Malam ini menjelang beranjak ke tempat tidur saya mengajak anak saya membaca, dia yang memilihkan buku untuk dibaca. Pilihannya jatuh pada salah satu edisi majalah balita. Halaman demi halaman dibaca sampai kemudian tiba pada suatu halaman tentang cerita tak berurutan. Cerita tersebut terdiri dari empat gambar yang disertai deskripsi. Saya meminta anak saya untuk menentukan urutan cerita tersebut. Untuk posisi pertama ia menunjuk gambar seorang anak sedang memancing di danau bersama ayahnya, seharusnya menurut saya gambar pertama bukan yang itu tapi saya membiarkannya dengan meminta dia melanjutkan memilih gambar untuk urutan kedua. Dia memilih gambar seorang anak yang mengambil ikan hasil tangkapannya dari kail, untuk urutan ketiga ia memilih gambar seorang anak tengah berjalan bersama ayahnya yang membawa peralatan pancing plus kantung ikan yang masih kosong. Gambar yang dia anggap urutan tiga seharusnya jadi nomor satu. Saya kemudian bertanya, “Tadi di nomor 2 kan sudah dapat ikan, terus ini di nomor tiga kantong ikannya kok kosong ya?” Dia langsung berujar, “Oh, kalau gitu berarti gini Bunda, yang ini nomor satu, ini dua, tiga dan ini empat” sambil menunjukkan urutan yang benar.

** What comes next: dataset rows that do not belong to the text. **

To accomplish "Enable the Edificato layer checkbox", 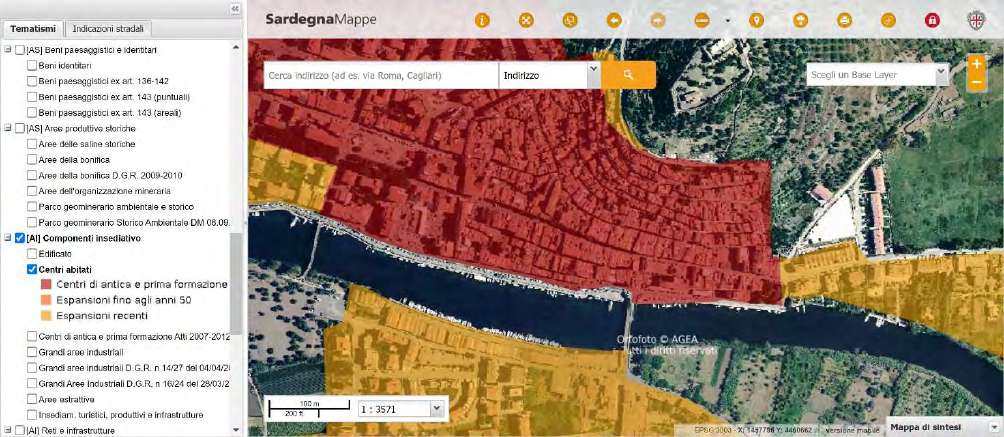I will 32,254.
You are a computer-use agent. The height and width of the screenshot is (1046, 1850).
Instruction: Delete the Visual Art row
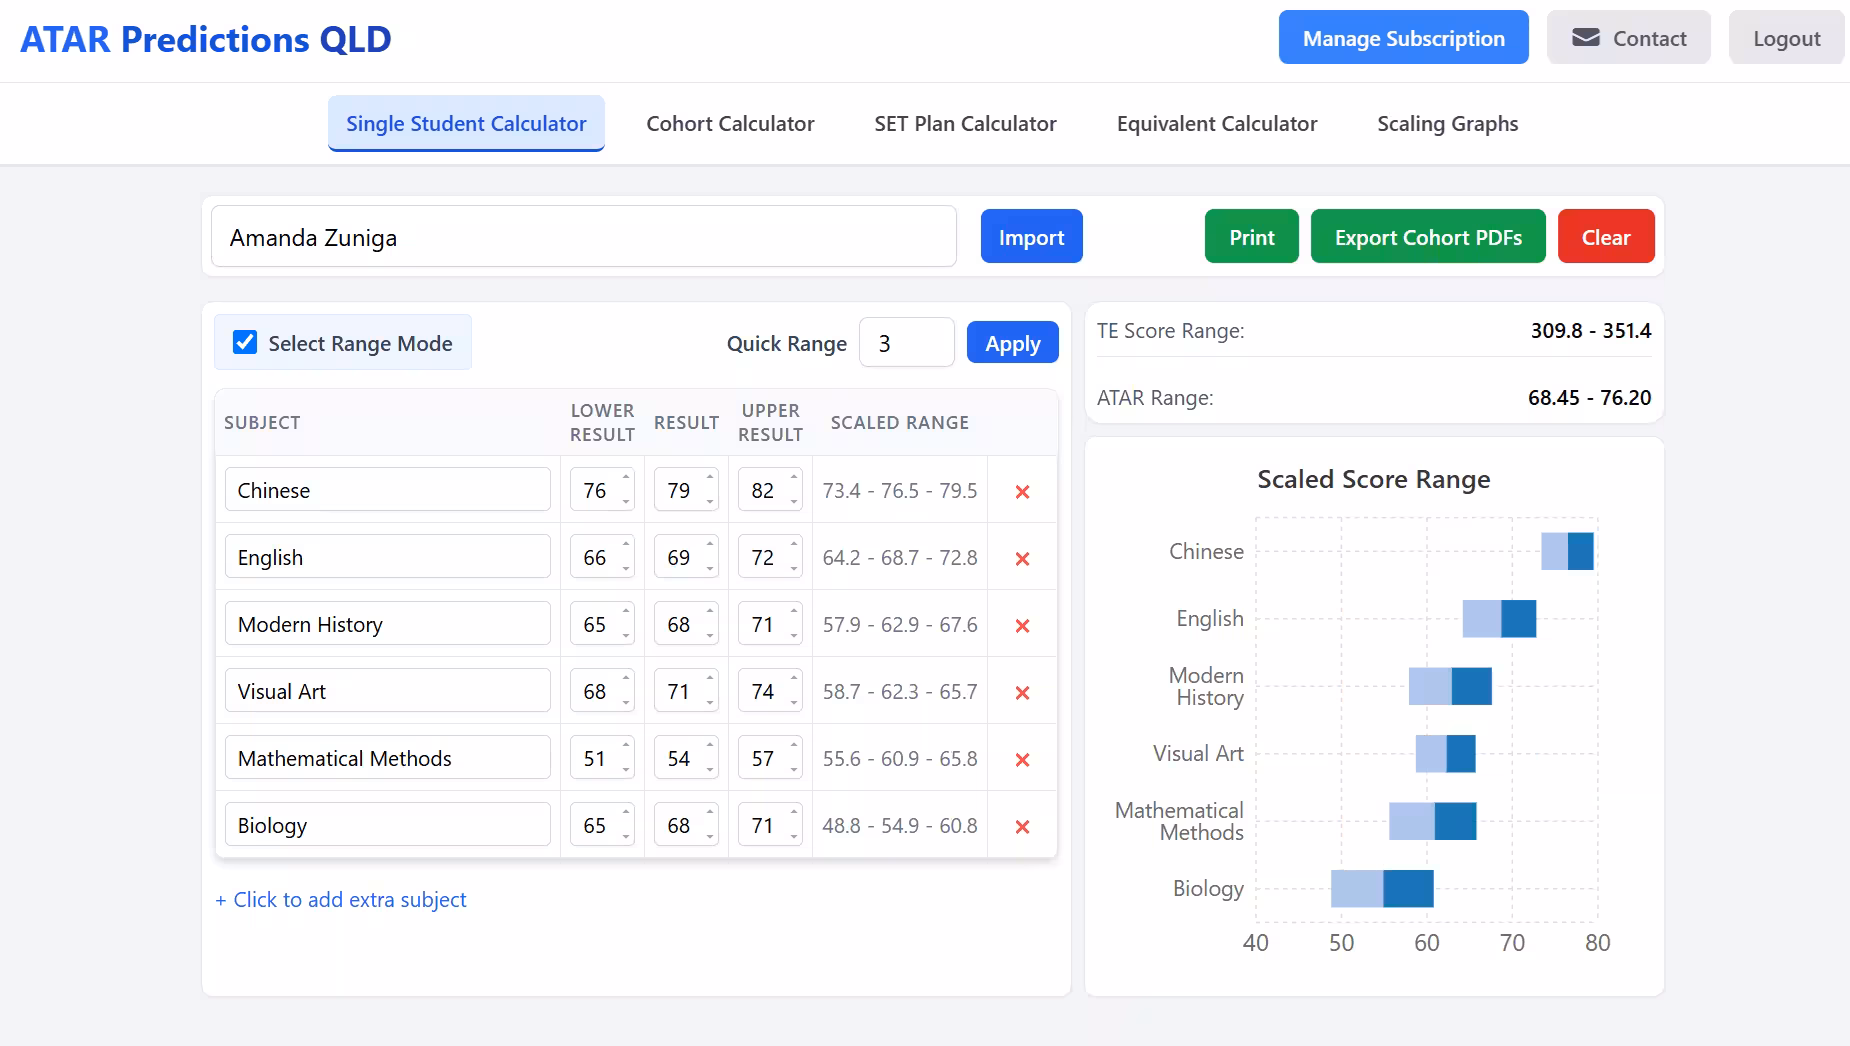1022,692
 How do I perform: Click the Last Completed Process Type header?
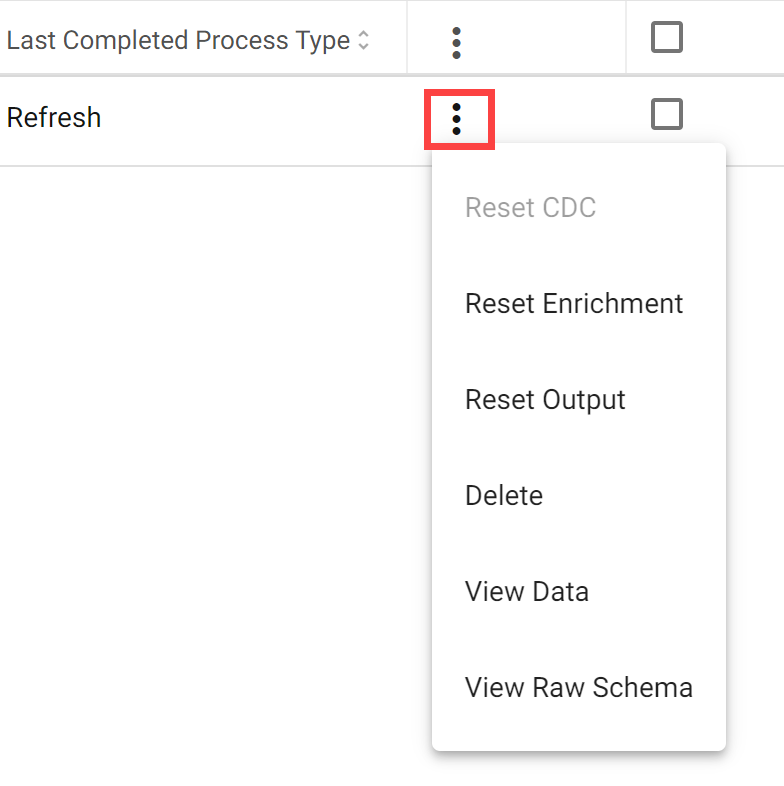178,40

Sebenarnya ketika anak saya menunjukkan gambar yang kurang tepat untuk urutan pertama, ingin sekali saya memberi tahu bahwa jawabannya belum tepat, namun Alhamdulillah saya bisa mengeremnya karena hari ini saya baru saja (jadi masih nempel, hehe…) membaca chapter 1 “Understanding and Developing Science Teacher’s Pedagogical Content Knowledge” yang ditulis Amanda Berry dkk . Inti dari chapter tersebut yang saya tangkap adalah teaching itu bukan telling semata, teaching sebenarnya adalah membuat anak jadi belajar. Namun kenyataannya guru/orang tua belum merasa telah melakukan teaching kalau belum telling. Memang dengan telling rasanya waktu yang diperlukan tidak terlalu banyak, namun apakah anak mengalami proses belajar optimal? Anak/siswa sebenarnya bisa belajar lebih banyak dari sekedar mendengarkan. Dengan membiarkannya menemukan konsep sendiri sebenarnya memberikan peluang yang lebih besar kepada anak untuk menggali kemampuan high order thinkingnya bukan hanya mengingat meskipun bisa jadi dengan cara seperti ini anak akan lebih mudah mengingat daripada sekedar diberi tahu. Memang waktu yang diperlukan menjadi sedikit lebih dan tentu diperlukan kesabaran ekstra.
Dalam pembelajaran, tidak berarti tidak boleh ada telling. Metode yang digunakan tentunya perlu disesuaikan dengan konsep atau skill yang diharapkan serta karakteristik anak yang tengah belajar. Hmm…PR bagi guru dan orang tua untuk senantiasa belajar untuk membuat anak belajar.